The vote resolved a political showdown that has plagued Capitol Hill and the country for about 75 days. The ordeal, which exposed fierce acrimony between House and Senate Republicans, left thousands of workers without pay, upended air travel and jeopardized Americans’ safety. After the White House unilaterally shifted money to pay the agency’s workers, it also likely wrought longer-term implications for Congress’ authority over federal spending.
The impasse was prompted by congressional Democrats’ demands for immigration enforcement reforms after the killings of Alex Pretti and Renee Nicole Good. Yet the big changes they wanted, such as a ban on masks for officers and judicial warrant requirements for immigration raids, never materialized.
“Democrats got absolutely nothing for their political charade and shenanigans out of that,” Speaker Mike Johnson told reporters Thursday.
On Wednesday night, the House cleared a key hurdle in ending the shutdown by greenlighting a budget blueprint to funnel $70 billion to Immigration and Customs Enforcement and Border Patrol. The broader DHS funding bill doesn’t, however, include funding for immigration enforcement, which became a sticking point for GOP hardliners in the House. The Senate unanimously approved the DHS bill weeks ago, but Johnson let it sit as he worked to smooth over party infighting.
The delay frustrated lawmakers on both sides of the aisle.
“Speaker Johnson extended the DHS shutdown for over a month for no reason at all,” Sen.

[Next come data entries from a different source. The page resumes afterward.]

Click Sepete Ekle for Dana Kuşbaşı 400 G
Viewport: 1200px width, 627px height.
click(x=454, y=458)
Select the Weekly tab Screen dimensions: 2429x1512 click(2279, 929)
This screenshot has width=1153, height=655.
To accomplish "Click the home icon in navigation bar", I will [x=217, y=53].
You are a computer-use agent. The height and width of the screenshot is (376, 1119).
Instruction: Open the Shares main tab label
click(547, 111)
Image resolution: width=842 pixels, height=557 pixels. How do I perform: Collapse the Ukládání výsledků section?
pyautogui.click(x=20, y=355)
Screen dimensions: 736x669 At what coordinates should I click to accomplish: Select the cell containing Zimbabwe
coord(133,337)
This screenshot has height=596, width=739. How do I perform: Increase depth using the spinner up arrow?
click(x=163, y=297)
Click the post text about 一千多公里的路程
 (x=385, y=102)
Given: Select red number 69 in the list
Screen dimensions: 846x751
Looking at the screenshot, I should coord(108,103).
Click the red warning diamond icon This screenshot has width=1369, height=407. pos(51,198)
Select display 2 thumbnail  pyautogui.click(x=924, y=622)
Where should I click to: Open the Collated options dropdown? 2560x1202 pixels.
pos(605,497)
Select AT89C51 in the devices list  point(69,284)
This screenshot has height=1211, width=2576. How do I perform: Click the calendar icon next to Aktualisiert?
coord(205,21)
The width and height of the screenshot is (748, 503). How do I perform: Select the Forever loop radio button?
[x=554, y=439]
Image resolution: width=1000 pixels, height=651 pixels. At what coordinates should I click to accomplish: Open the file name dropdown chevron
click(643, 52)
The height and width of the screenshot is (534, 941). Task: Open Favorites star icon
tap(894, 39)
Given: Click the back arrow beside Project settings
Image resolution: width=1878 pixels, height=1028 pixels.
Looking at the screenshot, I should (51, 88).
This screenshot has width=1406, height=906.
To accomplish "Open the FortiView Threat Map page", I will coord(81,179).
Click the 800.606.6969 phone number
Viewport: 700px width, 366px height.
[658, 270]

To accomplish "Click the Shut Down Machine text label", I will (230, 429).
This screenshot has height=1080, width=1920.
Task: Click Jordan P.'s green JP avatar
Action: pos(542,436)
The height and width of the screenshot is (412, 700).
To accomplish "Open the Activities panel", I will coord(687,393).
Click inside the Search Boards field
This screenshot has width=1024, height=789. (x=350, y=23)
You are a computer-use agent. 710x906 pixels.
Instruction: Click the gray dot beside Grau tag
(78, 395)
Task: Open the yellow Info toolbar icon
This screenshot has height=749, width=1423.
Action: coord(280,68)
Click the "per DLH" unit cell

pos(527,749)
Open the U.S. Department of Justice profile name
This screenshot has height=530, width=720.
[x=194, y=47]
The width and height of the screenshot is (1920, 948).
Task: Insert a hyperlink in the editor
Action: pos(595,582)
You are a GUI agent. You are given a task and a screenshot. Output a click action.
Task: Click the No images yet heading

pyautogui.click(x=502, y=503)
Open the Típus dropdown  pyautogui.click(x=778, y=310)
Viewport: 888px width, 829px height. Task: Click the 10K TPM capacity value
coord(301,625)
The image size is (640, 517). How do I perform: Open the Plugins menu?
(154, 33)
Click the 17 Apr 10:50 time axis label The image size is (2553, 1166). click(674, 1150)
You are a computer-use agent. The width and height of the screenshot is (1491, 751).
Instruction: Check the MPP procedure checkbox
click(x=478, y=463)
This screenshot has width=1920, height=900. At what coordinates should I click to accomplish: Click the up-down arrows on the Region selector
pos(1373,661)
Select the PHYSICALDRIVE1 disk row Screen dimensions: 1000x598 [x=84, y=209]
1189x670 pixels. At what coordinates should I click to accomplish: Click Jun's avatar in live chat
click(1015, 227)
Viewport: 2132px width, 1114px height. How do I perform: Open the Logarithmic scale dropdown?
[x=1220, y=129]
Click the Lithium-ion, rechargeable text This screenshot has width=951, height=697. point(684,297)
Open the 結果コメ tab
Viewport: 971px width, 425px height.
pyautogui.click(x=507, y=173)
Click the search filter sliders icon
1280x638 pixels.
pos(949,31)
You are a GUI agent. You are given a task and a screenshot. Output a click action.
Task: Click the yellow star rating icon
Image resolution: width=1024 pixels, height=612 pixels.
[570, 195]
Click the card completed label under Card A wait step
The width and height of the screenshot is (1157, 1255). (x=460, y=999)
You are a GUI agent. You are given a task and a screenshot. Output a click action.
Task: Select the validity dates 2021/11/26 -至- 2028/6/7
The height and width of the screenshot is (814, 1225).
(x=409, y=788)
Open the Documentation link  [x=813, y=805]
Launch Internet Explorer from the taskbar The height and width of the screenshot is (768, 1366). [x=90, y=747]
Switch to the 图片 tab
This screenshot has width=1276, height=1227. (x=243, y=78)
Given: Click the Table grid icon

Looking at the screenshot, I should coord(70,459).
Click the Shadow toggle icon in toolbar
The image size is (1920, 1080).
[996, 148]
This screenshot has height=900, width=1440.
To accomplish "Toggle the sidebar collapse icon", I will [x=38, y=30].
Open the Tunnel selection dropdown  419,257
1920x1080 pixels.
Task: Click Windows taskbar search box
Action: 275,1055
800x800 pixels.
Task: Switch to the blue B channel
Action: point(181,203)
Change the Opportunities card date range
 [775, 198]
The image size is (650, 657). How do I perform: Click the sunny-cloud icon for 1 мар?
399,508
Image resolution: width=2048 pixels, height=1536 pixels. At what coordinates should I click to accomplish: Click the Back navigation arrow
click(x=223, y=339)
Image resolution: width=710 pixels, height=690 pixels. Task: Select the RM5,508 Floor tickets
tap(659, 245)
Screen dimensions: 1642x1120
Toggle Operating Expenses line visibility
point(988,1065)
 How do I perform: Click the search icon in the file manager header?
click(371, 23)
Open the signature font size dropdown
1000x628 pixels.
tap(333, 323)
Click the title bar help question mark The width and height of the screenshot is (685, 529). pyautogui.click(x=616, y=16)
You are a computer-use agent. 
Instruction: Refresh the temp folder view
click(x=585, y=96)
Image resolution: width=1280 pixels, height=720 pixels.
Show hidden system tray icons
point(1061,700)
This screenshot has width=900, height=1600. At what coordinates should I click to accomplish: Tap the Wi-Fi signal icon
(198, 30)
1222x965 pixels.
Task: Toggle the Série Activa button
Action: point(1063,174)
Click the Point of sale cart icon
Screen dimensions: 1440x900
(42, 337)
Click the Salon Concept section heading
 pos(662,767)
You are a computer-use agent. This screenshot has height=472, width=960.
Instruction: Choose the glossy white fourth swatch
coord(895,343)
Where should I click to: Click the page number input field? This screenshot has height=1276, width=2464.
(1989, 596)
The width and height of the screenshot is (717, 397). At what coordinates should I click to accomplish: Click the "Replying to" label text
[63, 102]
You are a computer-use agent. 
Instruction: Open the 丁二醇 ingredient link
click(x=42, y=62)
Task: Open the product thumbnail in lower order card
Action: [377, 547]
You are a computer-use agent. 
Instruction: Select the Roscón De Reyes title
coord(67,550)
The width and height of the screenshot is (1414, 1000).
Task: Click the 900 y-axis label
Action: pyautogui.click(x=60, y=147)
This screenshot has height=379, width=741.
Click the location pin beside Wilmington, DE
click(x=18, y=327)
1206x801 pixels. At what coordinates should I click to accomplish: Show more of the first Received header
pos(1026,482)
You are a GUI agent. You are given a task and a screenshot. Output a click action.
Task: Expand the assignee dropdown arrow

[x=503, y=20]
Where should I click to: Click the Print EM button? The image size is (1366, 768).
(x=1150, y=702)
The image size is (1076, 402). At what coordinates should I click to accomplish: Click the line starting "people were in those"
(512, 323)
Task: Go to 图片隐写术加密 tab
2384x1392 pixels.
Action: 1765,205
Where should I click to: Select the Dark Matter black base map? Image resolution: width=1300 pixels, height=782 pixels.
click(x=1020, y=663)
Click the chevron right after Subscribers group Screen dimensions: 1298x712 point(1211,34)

Patty Murray of Washington, the top Democrat on the Senate Appropriations Committee, said in a statement. “This is the same bill the Senate unanimously passed five weeks ago.”
DHS Secretary Markwayne Mullin previously warned that by the first week of May, he would run out of time to reroute any more money to his workers, including Transportation Security Administration agents.
“There’s a lot on the line,” Rep. Mike Flood, R-Nebraska, told reporters Thursday morning. “When you talk to Markwayne Mullin … he’s pulling the fire alarm.”
The American Federation of Government Employees, the national union for federal workers, applauded the shutdown’s end. But Everett Kelley, the group’s president, said it took an unacceptably long time to reach a deal. In a statement, he called on Congress to pass the Shutdown Fairness Act, a bill that would ensure federal employees continue to get paid during future shutdowns.
“Too many times we have seen lawmakers use patriotic federal employees’ livelihoods as leverage for political gains,” he said. “Federal employees are not political pawns.”